Masih Suka Pakai Sayyidina saat Shalawat Nabi dalam Shalat? Ternyata Kata Ustaz Adi Hidayat Itu Hukumnya...
- youtube
tvOnenews.com - Ketika membaca shalawat Nabi dalam tahiyat shalat, apakah perlu membaca sayyidina atau tidak?
Apakah kata sayyidina ini boleh digunakan dalam shalat?
Atau justru tidak boleh digunakan karena bisa membuat shalat menjadi batal?
Dalam perkara shalat memang perlu kehatian-hatian karena bisa jadi apa yang dilakukan itu justru dapat menyebabkan batalnya shalat.
![]()
Lalu bagaimana dengan kasus mengucapkan sayyidina dalam shalawat Nabi ketika shalat?
Seperti dilansir tvOnenews.com dari kanal YouTube Ustaz Adi Hidayat, berikut penjelasan tentang hukum mengucapkan sayyidina saat shalat.
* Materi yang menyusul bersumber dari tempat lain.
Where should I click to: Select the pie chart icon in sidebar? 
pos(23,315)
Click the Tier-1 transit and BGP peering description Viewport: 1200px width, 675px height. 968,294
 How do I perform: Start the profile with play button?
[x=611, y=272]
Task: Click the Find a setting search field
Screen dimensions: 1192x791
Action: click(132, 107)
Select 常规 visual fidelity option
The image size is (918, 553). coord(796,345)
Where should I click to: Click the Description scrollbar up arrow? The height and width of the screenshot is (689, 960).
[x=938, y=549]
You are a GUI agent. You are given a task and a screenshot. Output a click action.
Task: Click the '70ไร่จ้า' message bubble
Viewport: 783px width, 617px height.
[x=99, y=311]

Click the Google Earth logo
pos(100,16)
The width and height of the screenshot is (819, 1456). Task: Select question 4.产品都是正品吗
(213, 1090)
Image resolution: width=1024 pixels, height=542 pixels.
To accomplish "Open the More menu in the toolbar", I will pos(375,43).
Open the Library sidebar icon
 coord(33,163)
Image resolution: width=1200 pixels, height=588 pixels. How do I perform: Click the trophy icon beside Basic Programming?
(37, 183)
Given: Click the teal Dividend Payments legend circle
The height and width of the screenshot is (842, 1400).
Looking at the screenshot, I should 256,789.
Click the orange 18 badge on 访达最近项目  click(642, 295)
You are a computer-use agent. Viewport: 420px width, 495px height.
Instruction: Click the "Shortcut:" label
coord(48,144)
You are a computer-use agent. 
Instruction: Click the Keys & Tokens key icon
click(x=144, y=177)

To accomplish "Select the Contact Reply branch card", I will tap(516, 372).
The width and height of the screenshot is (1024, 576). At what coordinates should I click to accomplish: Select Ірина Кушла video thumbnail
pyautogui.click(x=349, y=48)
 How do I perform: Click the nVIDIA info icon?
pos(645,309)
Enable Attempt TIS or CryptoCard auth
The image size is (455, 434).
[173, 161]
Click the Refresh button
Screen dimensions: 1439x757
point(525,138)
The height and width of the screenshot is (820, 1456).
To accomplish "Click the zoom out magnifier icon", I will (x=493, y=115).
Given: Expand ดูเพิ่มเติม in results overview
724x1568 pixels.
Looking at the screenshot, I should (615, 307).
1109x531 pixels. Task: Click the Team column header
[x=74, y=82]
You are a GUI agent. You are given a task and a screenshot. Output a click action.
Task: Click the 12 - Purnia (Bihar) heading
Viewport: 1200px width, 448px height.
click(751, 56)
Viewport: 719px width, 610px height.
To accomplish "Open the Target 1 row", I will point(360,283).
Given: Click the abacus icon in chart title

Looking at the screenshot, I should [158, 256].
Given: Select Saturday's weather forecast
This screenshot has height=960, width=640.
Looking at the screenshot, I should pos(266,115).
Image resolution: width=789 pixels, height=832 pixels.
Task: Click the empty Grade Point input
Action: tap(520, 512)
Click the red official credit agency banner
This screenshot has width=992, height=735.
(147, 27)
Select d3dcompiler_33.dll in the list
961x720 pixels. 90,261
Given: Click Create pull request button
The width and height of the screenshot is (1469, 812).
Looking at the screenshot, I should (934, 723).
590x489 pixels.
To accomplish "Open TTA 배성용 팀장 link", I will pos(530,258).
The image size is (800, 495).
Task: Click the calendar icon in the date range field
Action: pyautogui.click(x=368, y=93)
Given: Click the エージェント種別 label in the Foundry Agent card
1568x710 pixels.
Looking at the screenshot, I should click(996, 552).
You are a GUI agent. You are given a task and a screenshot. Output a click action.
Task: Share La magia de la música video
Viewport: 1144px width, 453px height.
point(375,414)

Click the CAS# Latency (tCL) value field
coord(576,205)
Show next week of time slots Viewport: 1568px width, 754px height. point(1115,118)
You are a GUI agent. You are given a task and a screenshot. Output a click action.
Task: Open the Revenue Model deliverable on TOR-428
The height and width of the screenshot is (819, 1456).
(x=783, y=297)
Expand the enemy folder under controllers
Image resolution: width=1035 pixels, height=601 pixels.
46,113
Menurut Ustaz Adi Hidayat, penggunaan sayyidina sebelum nama Nabi Muhammad SAW adalah hal yang diperbolehkan di luar shalat.
"Kata Sayyidina itu tidak ada perbedaan pendapat di luar shalat, dia boleh digunakan karena Sayyidina itu bisa mencakup kepada beberapa makna," kata Ustaz Adi Hidayat.
Ada beberapa makna yang bisa digunakan dalam penggunaan sayyidina ini.
"Satu, untuk menghormati orang lain dengan panggilan, kalau kita 'tuan', 'bapak' walaupun bukan bapak biologis anda," jelas Ustaz Adi Hidayat.
"Misalnya anda panggil Ahmad dengan Pak Ahmad, Doni dengan Pak Doni, kan bukan bapaknya anda tapi untuk memberikan penghormatan kepada orang lain," lanjutnya.
Namun penggunaan sayyidina ini tidak boleh digunakan untuk pengkultusan yang berlebihan.
"Yang tidak boleh itu adalah, mengkultuskan dengan itu, mengangkat berlebihan," ujar Ustaz Adi Hidayat.
"Di Arab itu kalau orang ingin mendapat perhatian dan dia memberikan seakan pengkultusan yang berlebihan, dia gunakan kata sayyid, Ya Sayyid, Ya Sayyid, supaya orang memberikan perhatian dan ada perhatian yang dalam hingga melebihi batas kewajaran," lanjutnya.
Pernah suatu ketika ada seseorang di zaman Nabi yang berlebihan dalam menggunakan panggilan sayyidina.
"Maka satu kali ada kasus, Nabi kedatangan seseorang, kemudian dia ingin mencari perhatian di dalam kaumnya, Nabi itukan orang populer pada saat itu," terang Ustaz Adi Hidayat.
"Kemudian datang orang ini, mengangkat Nabi berlebihan, Ya Sayyidi, macam-macam, supaya orang itu memberikan perhatian dan tahu siapa dia," lanjutnya.